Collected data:
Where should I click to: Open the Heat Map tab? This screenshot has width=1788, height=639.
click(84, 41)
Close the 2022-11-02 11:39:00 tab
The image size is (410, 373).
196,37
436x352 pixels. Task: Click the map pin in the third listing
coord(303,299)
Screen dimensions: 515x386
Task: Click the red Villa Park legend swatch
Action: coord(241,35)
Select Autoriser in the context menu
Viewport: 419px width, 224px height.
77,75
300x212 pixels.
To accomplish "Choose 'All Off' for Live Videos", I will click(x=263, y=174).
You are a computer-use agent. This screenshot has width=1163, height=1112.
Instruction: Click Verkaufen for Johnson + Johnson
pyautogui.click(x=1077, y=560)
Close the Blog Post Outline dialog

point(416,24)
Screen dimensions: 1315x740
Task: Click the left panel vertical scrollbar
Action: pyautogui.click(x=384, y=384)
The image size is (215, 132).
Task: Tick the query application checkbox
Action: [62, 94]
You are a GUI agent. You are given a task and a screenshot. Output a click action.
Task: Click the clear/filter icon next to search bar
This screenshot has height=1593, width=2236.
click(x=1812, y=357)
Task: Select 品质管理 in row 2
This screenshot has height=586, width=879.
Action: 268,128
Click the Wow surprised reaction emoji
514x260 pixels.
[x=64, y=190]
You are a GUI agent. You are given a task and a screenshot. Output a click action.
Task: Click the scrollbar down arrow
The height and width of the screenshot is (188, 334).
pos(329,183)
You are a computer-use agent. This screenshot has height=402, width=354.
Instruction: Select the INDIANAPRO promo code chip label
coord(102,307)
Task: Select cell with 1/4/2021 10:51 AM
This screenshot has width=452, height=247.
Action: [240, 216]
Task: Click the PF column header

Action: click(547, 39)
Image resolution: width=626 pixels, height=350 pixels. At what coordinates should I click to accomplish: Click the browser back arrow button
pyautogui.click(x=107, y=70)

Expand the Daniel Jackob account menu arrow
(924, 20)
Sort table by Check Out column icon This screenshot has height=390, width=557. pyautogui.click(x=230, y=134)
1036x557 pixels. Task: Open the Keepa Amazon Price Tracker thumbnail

Problem to solve:
When you answer, return the records above exactly as they stand.

Answer:
Where should I click to: Open the Heat Map tab? This screenshot has width=1788, height=639.
click(84, 41)
Close the 2022-11-02 11:39:00 tab
The image size is (410, 373).
196,37
436x352 pixels. Task: Click the map pin in the third listing
coord(303,299)
Screen dimensions: 515x386
Task: Click the red Villa Park legend swatch
Action: coord(241,35)
Select Autoriser in the context menu
Viewport: 419px width, 224px height.
77,75
300x212 pixels.
To accomplish "Choose 'All Off' for Live Videos", I will click(x=263, y=174).
You are a computer-use agent. This screenshot has width=1163, height=1112.
Instruction: Click Verkaufen for Johnson + Johnson
pyautogui.click(x=1077, y=560)
Close the Blog Post Outline dialog

point(416,24)
Screen dimensions: 1315x740
Task: Click the left panel vertical scrollbar
Action: pyautogui.click(x=384, y=384)
The image size is (215, 132).
Task: Tick the query application checkbox
Action: [62, 94]
You are a GUI agent. You are given a task and a screenshot. Output a click action.
Task: Click the clear/filter icon next to search bar
This screenshot has height=1593, width=2236.
click(x=1812, y=357)
Task: Select 品质管理 in row 2
This screenshot has height=586, width=879.
Action: 268,128
Click the Wow surprised reaction emoji
514x260 pixels.
[x=64, y=190]
You are a GUI agent. You are given a task and a screenshot. Output a click action.
Task: Click the scrollbar down arrow
The height and width of the screenshot is (188, 334).
pos(329,183)
You are a computer-use agent. This screenshot has height=402, width=354.
Instruction: Select the INDIANAPRO promo code chip label
coord(102,307)
Task: Select cell with 1/4/2021 10:51 AM
This screenshot has width=452, height=247.
Action: [240, 216]
Task: Click the PF column header

Action: click(547, 39)
Image resolution: width=626 pixels, height=350 pixels. At what coordinates should I click to accomplish: Click the browser back arrow button
pyautogui.click(x=107, y=70)

Expand the Daniel Jackob account menu arrow
(924, 20)
Sort table by Check Out column icon This screenshot has height=390, width=557. pyautogui.click(x=230, y=134)
1036x557 pixels. Task: Open the Keepa Amazon Price Tracker thumbnail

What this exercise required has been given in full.